En realidad, todos los bienes particulares a que tuvieron acceso las autoridades “republicanas” fueron pura y simplemente saqueados, como asimismo una infinidad de edificios religiosos, domicilios privados, palacios, museos e instituciones diversas. Esas labores produjeron un inmenso botín en joyas, obras de arte, colecciones numismáticas y hasta filatélicas, libros antiguos, relojes valiosos, ropajes, utensilios de culto, etc. Los mismos cuadros del Museo del Prado sufrieron incautación y exposición a muy graves peligros, aunque a última hora serían recuperados por España. El desvalijamiento se organizó a veces con el pretexto de cargar los daños de la guerra sobre “los que han tenido participación directa o indirecta en el movimiento rebelde” (lo de “indirecta” abría un campo amplísimo), a cuyo efecto se constituyó una llamada Caja de Reparaciones. Los pillajes tuvieron lugar a menudo con tal desorden que, como señalaba un informe comunista, muchos bienes desaparecían en los bolsillos de los ejecutores y de “los numerosos García Atadell que operaban por su cuenta”.

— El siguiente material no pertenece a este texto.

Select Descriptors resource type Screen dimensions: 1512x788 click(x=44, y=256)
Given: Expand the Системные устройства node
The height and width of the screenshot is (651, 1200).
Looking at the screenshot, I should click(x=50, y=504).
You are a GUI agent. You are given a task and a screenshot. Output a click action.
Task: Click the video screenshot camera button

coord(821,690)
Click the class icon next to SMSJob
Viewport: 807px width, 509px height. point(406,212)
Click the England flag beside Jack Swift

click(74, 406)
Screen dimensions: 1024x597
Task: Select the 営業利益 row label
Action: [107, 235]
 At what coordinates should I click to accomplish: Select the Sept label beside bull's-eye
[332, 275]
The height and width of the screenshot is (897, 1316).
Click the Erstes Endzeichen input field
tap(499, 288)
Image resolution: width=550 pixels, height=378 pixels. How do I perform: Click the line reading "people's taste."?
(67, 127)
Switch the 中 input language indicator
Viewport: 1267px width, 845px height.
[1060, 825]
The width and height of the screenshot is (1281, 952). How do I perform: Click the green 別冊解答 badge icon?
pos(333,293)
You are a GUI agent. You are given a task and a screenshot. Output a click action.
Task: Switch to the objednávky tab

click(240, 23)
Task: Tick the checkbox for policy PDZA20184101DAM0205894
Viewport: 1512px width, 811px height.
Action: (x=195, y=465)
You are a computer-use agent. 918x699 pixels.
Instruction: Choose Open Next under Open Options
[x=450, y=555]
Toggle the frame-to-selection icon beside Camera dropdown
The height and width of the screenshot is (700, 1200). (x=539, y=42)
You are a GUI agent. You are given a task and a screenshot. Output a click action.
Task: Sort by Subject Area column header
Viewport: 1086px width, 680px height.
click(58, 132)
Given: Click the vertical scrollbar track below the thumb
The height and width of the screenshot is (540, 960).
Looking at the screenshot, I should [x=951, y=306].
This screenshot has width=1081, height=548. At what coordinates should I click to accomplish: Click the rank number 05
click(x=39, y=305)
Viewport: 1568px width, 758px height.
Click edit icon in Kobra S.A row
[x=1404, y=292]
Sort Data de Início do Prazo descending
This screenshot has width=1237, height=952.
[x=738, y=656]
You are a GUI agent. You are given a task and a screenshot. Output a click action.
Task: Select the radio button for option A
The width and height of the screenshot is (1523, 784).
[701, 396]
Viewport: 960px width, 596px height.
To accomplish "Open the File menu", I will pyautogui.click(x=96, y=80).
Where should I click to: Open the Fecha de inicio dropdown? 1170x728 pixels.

A menudo los debates se convierten en galimatías porque los presupuestos y valoraciones de los intervinientes son muy distintas, aun si emplean los mismos términos. ¿Cómo podríamos entendernos si no aclaramos previamente que comportamientos como los descritos son considerados normales y democráticos por determinados historiadores? Sólo una vez aclarados esos presupuestos es posible hacerse una idea de la lógica del discurso.